*** Begin section ***

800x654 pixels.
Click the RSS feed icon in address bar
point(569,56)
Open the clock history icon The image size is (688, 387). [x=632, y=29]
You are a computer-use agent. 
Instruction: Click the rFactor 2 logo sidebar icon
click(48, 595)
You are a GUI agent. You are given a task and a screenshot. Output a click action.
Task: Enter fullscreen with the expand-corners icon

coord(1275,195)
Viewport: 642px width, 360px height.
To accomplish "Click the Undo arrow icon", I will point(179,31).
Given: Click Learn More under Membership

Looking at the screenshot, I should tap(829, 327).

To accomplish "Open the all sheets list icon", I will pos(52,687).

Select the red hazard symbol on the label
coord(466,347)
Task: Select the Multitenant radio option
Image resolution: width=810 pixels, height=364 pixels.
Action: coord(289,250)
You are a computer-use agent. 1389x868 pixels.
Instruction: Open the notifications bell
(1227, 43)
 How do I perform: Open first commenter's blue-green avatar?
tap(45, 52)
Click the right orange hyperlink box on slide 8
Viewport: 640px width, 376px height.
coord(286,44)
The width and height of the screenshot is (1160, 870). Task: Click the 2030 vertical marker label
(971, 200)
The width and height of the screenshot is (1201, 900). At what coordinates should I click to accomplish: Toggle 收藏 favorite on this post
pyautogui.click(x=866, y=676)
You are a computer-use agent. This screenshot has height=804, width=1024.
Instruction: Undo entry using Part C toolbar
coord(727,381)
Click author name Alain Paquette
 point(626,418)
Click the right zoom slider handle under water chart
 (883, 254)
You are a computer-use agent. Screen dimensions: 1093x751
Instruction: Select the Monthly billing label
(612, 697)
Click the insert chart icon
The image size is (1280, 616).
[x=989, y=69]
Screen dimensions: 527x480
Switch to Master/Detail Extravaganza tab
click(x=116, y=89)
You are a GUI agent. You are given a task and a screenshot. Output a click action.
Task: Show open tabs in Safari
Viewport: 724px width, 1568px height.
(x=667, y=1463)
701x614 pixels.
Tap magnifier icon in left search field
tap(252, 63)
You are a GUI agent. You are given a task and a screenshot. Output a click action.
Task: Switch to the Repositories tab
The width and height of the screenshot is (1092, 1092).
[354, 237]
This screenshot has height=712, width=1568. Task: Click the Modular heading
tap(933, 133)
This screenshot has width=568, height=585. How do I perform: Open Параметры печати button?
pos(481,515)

*** End section ***

Try it:
Given the records above, restate word for word only the lines starting at the one with "Click author name Alain Paquette" and ending at the one with "Screen dimensions: 527x480".

Answer box:
Click author name Alain Paquette
 point(626,418)
Click the right zoom slider handle under water chart
 (883, 254)
You are a computer-use agent. Screen dimensions: 1093x751
Instruction: Select the Monthly billing label
(612, 697)
Click the insert chart icon
The image size is (1280, 616).
[x=989, y=69]
Screen dimensions: 527x480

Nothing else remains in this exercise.